Return each record shown below exactly, with none omitted.

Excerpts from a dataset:
>>
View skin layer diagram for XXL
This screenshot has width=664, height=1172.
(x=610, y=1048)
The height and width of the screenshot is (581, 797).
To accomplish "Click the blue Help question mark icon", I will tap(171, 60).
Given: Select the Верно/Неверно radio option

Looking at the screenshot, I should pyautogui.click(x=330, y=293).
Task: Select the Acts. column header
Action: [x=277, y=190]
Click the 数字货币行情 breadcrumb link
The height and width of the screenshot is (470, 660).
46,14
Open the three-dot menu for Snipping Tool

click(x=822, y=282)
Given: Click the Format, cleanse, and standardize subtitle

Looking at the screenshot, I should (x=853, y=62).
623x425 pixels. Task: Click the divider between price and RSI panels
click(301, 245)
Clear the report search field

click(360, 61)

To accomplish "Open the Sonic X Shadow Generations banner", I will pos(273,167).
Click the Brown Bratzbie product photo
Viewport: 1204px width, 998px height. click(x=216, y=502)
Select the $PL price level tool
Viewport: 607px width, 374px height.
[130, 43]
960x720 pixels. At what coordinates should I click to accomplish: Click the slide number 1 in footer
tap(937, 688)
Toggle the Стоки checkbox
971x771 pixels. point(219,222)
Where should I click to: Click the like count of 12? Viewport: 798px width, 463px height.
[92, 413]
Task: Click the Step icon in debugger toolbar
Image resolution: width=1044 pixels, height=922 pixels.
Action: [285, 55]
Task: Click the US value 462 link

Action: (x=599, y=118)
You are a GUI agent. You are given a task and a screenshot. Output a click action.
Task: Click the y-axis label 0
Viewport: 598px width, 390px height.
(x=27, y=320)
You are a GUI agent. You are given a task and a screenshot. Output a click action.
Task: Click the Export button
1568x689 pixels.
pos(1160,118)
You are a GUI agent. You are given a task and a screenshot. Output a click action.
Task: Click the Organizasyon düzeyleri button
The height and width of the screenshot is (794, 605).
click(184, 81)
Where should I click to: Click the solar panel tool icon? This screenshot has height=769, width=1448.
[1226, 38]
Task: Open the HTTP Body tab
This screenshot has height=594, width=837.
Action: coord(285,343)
<<
**Task answer:**
View skin layer diagram for XXL
This screenshot has width=664, height=1172.
(x=610, y=1048)
The height and width of the screenshot is (581, 797).
To accomplish "Click the blue Help question mark icon", I will tap(171, 60).
Given: Select the Верно/Неверно radio option

Looking at the screenshot, I should pyautogui.click(x=330, y=293).
Task: Select the Acts. column header
Action: [x=277, y=190]
Click the 数字货币行情 breadcrumb link
The height and width of the screenshot is (470, 660).
46,14
Open the three-dot menu for Snipping Tool

click(x=822, y=282)
Given: Click the Format, cleanse, and standardize subtitle

Looking at the screenshot, I should (x=853, y=62).
623x425 pixels. Task: Click the divider between price and RSI panels
click(301, 245)
Clear the report search field

click(360, 61)

To accomplish "Open the Sonic X Shadow Generations banner", I will pos(273,167).
Click the Brown Bratzbie product photo
Viewport: 1204px width, 998px height. click(x=216, y=502)
Select the $PL price level tool
Viewport: 607px width, 374px height.
[130, 43]
960x720 pixels. At what coordinates should I click to accomplish: Click the slide number 1 in footer
tap(937, 688)
Toggle the Стоки checkbox
971x771 pixels. point(219,222)
Where should I click to: Click the like count of 12? Viewport: 798px width, 463px height.
[92, 413]
Task: Click the Step icon in debugger toolbar
Image resolution: width=1044 pixels, height=922 pixels.
Action: [285, 55]
Task: Click the US value 462 link

Action: (x=599, y=118)
You are a GUI agent. You are given a task and a screenshot. Output a click action.
Task: Click the y-axis label 0
Viewport: 598px width, 390px height.
(x=27, y=320)
You are a GUI agent. You are given a task and a screenshot. Output a click action.
Task: Click the Export button
1568x689 pixels.
pos(1160,118)
You are a GUI agent. You are given a task and a screenshot. Output a click action.
Task: Click the Organizasyon düzeyleri button
The height and width of the screenshot is (794, 605).
click(184, 81)
Where should I click to: Click the solar panel tool icon? This screenshot has height=769, width=1448.
[1226, 38]
Task: Open the HTTP Body tab
This screenshot has height=594, width=837.
Action: coord(285,343)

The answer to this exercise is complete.